There were two things Jamison and I tried not to speak about in our relationship. The first was his mother. She hated me because Jamison put off medical school to stay in Atlanta with me. And the second was my mother. She hated Jamison because he wasn’t from any Georgia name she could recognize. He’d gone to Morehouse, but it was on a full scholarship. And while he was clearly a smart man destined for success, this just wasn’t enough for my mother. “Title entitles,” she’d always say, advising me to find a man whose last name carried weight in the traditional Georgia movers-and-shakers circle.
“Maybe you’re so stuck on the doctor dream because of your mother,” Jamison added. I was speechless. Of course, I’d toyed with the idea of this before. My mother was somewhat of a control freak. She was a master manipulator and since my father got ill, I was her project. It could be overwhelming sometimes, but mostly it felt good. She was usually right about the advice she gave me and thus far my life had been perfect because of it. It was a lot of pressure, but the way people looked at me, the way I felt about myself, made it all wor
th it in the end. “We’re the winning team,” she’d always say. “The best pearls of the dive.”
That night when Jamison and I got back to his place, he made me promise that I’d get some real help to work through all of the emotions I was feeling. I’d never been rejected before, and it had to be hard. If he couldn’t help me, I needed to talk to someone (besides my mother) who could help me get things into perspective. While I wasn’t exactly excited about what he was suggesting, I felt so down I was sure something was really wrong with me that I couldn’t fix, and I wasn’t about to ignore it. So, instead of telling my mother about the new set of rejections, the next morning I called a random number in the yellow pages and went to see a psychologist.
Like Jamison, my psychologist seemed to keep coming back to my mother whenever we started getting to the root of what he called my “obsession with perfection.”

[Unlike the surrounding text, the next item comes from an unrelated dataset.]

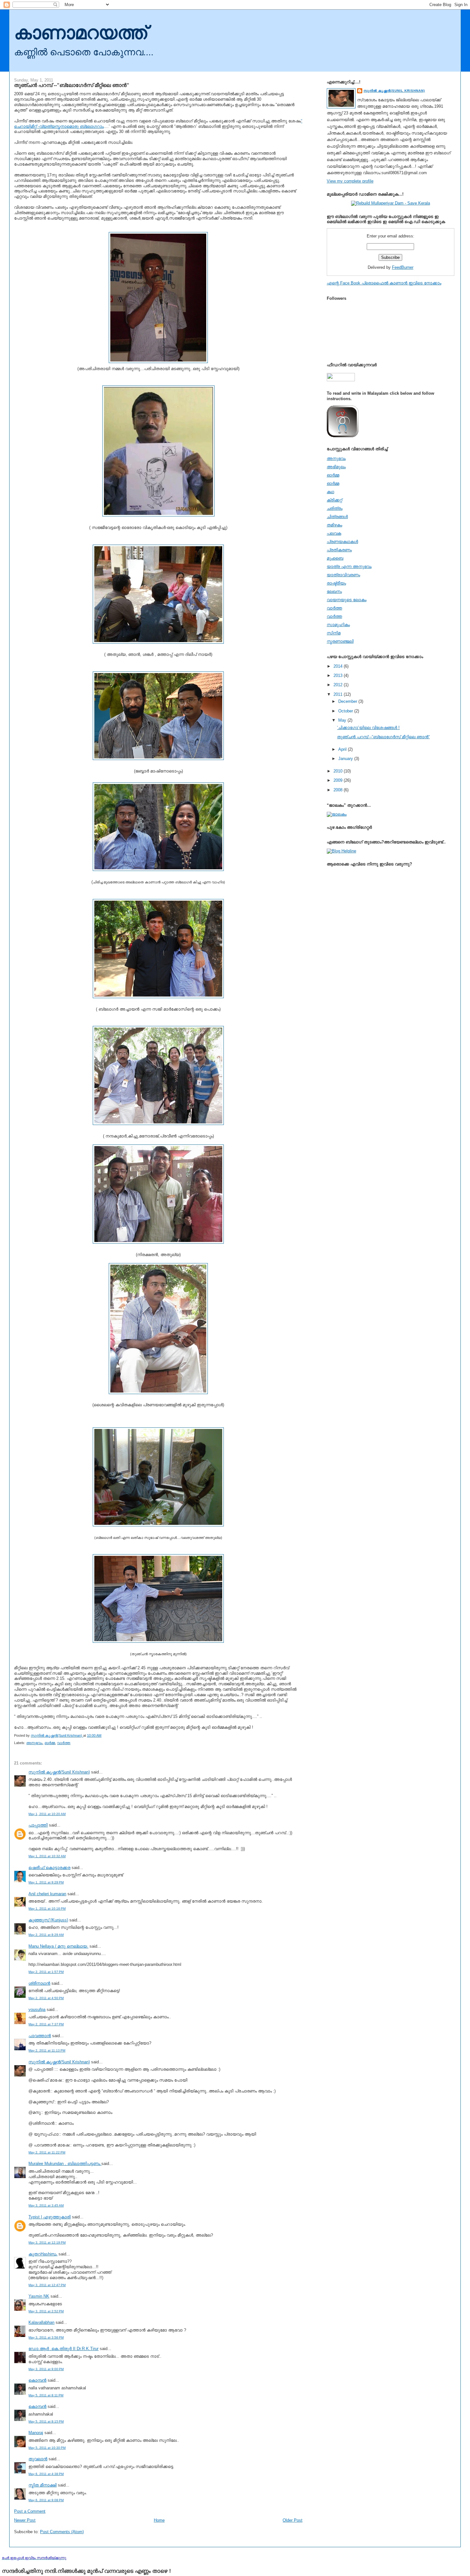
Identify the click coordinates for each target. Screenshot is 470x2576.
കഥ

“You carry too much weight,” he’d say, pushing back in his old, sweat-stained leather office chair. “No one can breathe under all that weight. Lighten the load.”
After three months of biweekly therapy sessions, Dr. Bellinger gave me the best advice I’ve ever received concerning my mother. His words would get me through the next eleven years as my mother continued to try to rule my life and allow her own to spin out of control.
“Stop letting her surprise you,” he had said. “Stop setting yourself up to be hurt by her disappointment and letdowns. Accept your mother for who she is and expect nothing from her other than what she commonly gives.”